=== ASSIGNED TASK 1 ===
In the Jeffrey City passage, how many people lived in the town at its height?
=== ASSIGNED TASK 2 ===
Carry the Jeffrey City passage forward from its last sentence.

=== PAGE TEXT ===
──────
Jeffrey City Ghost Town
Jeffrey City is a ghost town located in central Wyoming.
A former uranium mining boomtown, at its height Jeffrey City was home to 4,500 people, a large high school (with an Olympic-sized swimming pool), shops, schools, library, sheriff, youth hostel, churches, and medical clinics. The mine, which was the sole major employer closed in the late 1970s and the community quickly became a ghost town. Today, workers quarters sit boarded up, mobile homes lie discarded, street lights stay dark, and the asphalt grid continues to crack as nature reclaims the town. A park once busy with families is grown over with prarie grass, with pronghorn antelope being the only visitors.
Only a few institutions remain open: The First (Southern) Baptist Church (which is still doing well thanks to the area ranchers who attend), a restaurant and bar called the Split Rock Café that caters to the few local residents and those passing through on the highway, and Monk King Bird Pottery, a pottery studio.
──────
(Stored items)
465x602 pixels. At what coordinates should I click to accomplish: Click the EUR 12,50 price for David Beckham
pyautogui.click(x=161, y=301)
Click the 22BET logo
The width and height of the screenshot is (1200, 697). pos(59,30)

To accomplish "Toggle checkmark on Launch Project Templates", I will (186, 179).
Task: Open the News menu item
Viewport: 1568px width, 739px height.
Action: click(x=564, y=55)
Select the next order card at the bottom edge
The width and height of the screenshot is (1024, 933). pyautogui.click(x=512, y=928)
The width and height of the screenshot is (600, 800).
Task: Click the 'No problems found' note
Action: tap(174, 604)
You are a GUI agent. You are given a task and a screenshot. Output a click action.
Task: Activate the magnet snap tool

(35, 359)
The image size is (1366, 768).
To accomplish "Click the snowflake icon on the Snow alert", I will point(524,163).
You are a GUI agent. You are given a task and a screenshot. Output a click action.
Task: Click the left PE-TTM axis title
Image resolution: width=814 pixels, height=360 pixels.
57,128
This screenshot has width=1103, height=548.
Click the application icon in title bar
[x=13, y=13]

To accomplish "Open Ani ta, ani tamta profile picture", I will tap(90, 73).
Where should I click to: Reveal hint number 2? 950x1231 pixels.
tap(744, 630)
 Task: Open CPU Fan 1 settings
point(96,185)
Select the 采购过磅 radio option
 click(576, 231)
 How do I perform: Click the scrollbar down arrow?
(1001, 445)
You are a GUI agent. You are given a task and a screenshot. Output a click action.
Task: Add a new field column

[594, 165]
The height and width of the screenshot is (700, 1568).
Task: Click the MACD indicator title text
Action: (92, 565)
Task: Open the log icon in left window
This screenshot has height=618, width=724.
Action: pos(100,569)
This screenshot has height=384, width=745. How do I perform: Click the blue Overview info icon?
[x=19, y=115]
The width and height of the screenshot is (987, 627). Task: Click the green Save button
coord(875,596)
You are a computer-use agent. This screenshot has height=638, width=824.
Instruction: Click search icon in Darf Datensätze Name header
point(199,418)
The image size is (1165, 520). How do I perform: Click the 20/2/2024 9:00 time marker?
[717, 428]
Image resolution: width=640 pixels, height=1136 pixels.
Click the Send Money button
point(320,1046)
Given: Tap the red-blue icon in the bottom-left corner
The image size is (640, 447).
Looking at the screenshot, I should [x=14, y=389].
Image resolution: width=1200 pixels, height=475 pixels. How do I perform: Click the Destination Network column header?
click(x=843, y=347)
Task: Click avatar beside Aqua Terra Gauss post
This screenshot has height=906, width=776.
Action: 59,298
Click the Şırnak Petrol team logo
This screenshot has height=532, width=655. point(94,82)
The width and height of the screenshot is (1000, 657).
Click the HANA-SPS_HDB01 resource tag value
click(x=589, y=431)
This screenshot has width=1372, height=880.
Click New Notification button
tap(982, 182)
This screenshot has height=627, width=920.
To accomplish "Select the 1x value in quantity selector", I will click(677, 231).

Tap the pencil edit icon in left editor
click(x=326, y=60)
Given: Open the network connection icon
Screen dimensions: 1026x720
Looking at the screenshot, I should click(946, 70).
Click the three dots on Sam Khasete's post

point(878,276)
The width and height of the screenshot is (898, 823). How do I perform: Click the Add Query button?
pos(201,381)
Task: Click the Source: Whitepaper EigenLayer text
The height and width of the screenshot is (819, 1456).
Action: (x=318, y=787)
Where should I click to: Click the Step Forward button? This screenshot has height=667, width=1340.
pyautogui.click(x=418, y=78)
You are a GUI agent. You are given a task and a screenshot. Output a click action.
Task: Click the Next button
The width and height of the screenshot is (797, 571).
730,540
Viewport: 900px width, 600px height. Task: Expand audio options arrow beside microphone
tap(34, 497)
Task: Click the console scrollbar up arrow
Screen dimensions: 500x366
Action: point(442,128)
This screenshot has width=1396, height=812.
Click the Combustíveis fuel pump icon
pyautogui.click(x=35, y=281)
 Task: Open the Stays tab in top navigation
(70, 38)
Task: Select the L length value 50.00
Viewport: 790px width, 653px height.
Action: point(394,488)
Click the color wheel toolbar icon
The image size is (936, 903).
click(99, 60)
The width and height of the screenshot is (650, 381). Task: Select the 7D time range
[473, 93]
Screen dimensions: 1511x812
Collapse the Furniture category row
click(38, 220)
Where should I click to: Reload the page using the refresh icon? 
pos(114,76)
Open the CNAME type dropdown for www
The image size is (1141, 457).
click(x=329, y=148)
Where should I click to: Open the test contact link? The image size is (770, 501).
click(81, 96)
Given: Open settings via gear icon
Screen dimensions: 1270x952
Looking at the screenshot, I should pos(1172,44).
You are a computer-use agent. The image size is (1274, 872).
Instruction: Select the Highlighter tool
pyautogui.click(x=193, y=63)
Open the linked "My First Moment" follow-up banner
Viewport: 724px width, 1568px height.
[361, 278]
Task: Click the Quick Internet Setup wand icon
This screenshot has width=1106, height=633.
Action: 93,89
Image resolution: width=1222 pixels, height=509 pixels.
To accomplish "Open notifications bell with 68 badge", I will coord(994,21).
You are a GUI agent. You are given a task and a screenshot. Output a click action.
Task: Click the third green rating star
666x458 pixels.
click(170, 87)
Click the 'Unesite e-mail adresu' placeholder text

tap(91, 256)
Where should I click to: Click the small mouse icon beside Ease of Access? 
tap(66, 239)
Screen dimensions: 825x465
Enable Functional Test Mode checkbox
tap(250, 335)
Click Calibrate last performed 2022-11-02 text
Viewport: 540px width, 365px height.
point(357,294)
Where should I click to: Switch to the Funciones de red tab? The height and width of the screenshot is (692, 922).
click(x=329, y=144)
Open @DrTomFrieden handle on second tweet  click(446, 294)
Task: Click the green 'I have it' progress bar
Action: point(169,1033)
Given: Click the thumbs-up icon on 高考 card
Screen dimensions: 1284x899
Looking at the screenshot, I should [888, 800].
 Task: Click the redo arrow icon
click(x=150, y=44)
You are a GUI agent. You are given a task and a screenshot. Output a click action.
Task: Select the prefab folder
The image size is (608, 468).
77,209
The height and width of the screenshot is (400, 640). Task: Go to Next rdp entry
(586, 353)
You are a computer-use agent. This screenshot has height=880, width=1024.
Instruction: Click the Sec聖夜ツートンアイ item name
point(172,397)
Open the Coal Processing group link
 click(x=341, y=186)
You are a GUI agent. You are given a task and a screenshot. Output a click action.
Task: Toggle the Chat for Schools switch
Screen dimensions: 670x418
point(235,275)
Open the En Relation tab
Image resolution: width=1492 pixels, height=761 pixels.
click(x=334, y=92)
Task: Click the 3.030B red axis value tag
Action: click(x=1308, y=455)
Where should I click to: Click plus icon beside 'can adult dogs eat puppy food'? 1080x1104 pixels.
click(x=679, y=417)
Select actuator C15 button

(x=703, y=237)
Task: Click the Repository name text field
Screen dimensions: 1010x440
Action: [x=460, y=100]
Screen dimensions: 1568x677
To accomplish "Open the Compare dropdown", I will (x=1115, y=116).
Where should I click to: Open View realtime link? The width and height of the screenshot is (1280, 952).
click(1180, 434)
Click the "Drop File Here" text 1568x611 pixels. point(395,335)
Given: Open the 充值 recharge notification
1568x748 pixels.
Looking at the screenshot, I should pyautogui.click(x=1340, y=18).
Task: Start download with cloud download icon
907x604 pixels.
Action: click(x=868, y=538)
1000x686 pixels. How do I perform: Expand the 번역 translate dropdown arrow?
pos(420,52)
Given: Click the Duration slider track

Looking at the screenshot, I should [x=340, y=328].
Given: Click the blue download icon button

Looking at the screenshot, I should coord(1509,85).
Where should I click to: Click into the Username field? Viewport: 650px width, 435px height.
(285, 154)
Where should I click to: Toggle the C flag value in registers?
──────
=== TASK RESPONSE 1 ===
4,500 people.

=== TASK RESPONSE 2 ===
Getting in, Denver or Salt Lake City are the closest major airports, both roughly a 5 hour drive away. The Green Mountain Motel provides perhaps the only lodging along the 122-mile (196 km) route between Rawlins and Riverton.
Film crew and equipment all need to be brought in.
Wyoming Film Crew & Production Support
Wyoming has a small pool of film crew and production support. Additional teams can be easily brought in from nearby states if need be.